[[ Text passage, beginning ]]

To clarify the link between gut microbiota and the onset of disease, the researchers transmitted bacteria from both sick and healthy mice to their germ-free peers. As a result, mice that received "diseased" microbiota developed more beta-amyloid plaques in the brain than those that received "healthy" microflora.
"Our work is unique because we were able to show a direct causal link between gut bacteria and Alzheimer's disease. It is particularly striking that the mice that completely lacked intestinal bacteria developed much less plaque in the brain," Frida Fåk Hållenius from the Centre for Preventive Food Research said in a statement by Lund University.
"We see it as a major breakthrough because we previously were only able to provide symptom-relieving antiretroviral drugs," Frida Fåk Hållenius said.
The groundbreaking research is the result of an international collaboration between Associate Professor Frida Fåk Hållenius and doctoral student Nittaya Marungruang (both from the Centre for Preventive Food Research at Lund University), and a research team at the Swiss Federal Institute of Technology in Lausanne. The partnership also received help from fellow researchers from Germany and Belgium together with an EU grant of 50 million SEK ($5.7mln).

[[ Text passage, end ]]

- **What is expected**
Name every research institution mentioned in the passage on gut bacteria and Alzheimer's disease. Nothing in the material is needed to work through this text.

[[ Supplied data, beginning ]]

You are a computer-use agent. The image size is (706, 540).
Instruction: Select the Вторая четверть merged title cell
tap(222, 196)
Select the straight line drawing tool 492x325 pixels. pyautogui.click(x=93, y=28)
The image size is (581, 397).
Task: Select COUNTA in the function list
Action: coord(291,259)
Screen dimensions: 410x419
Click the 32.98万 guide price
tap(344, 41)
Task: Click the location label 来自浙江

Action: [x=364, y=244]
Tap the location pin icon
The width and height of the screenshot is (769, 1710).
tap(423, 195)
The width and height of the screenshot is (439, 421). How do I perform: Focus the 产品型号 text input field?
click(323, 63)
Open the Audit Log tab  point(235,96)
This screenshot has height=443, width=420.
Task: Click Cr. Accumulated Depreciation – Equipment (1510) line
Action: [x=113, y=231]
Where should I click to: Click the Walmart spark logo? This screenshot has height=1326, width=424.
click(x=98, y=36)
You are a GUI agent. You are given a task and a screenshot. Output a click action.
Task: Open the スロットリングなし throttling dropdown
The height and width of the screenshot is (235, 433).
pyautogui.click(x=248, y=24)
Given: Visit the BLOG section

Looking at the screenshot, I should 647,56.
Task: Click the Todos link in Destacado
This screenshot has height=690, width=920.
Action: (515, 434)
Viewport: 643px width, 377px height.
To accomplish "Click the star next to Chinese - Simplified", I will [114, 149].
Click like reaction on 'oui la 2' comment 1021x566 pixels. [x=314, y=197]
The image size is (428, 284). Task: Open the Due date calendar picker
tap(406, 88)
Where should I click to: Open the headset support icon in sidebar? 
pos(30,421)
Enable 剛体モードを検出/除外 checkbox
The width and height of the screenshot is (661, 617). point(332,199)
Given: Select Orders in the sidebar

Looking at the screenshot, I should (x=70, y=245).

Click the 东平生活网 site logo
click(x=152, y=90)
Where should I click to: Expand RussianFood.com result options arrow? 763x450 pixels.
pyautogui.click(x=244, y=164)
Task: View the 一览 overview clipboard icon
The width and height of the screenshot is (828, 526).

[[ Supplied data, end ]]

- **Written response**
- Centre for Preventive Food Research
- Lund University
- Swiss Federal Institute of Technology in Lausanne